The Federal Trade Commission has given Elon Musk the green light to acquire Mesh Optical Technologies, a startup founded by three former SpaceX engineers that specializes in optical transceivers for AI data centers. The agency granted early termination of its antitrust review on Wednesday, expediting a deal that continues a pattern of Musk acquisitions accelerating since SpaceX went public this month. Bloomberg first reported the clearance.

Mesh Optical emerged from stealth in February, announcing a $50 million Series A round led by Thrive Capital. The company’s co-founders,CEO Travis Brashears, president Cameron Ramos, and VP of product Serena Grown-Haeberli,previously engineered the optical communication links that connect thousands of SpaceX’s Starlink satellites in orbit.

The startup manufactures optical transceivers, devices that transform electrical signals into light, enabling data to travel between servers and GPUs at higher speeds and lower power consumption than traditional copper-based connections. Its flagship product, the Alpha C1, achieves transmission rates exceeding one terabit per second. This technology directly addresses a growing bottleneck as AI training clusters scale to hundreds of thousands of chips.

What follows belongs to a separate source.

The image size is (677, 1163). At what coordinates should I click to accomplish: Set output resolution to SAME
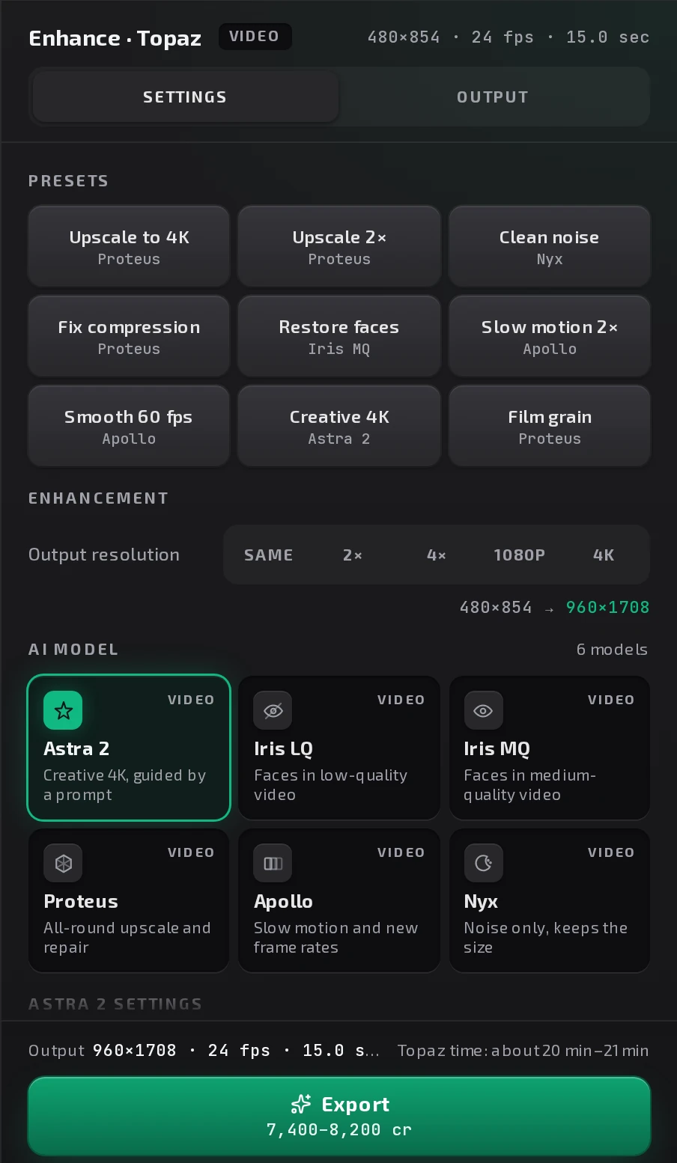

Financial details of the acquisition remain undisclosed. The FTC determined the deal posed no significant competition concerns, fast-tracking a review process that typically takes 30 days. Founded just last year, Mesh represents one of the fastest journeys from founding to acquisition by a company with a market cap exceeding a trillion dollars.

The acquisition fills a strategic gap for SpaceX. The company has signed compute agreements with Anthropic, Google, and Reflection AI worth more than $80 billion through 2029, transforming its Memphis data center complex into one of the world’s largest third-party compute platforms. However, SpaceX discovered that latency issues and outdated network infrastructure within those facilities limited their effectiveness for its own AI training, forcing it to lease capacity to external tenants instead.

Optical transceivers are the critical component that determines how quickly chips inside a data center can communicate with each other. By acquiring the team that solved inter-satellite optical links for Starlink, SpaceX gains in-house expertise on a problem historically outsourced to suppliers like Broadcom and Coherent. Whether the technology will be deployed in SpaceX’s existing Memphis facilities or in future data centers,including the orbital compute infrastructure it has discussed with Anthropic,remains uncertain.

SpaceX has not commented on the acquisition, and Mesh Optical did not respond to requests for comment from Bloomberg or TechCrunch.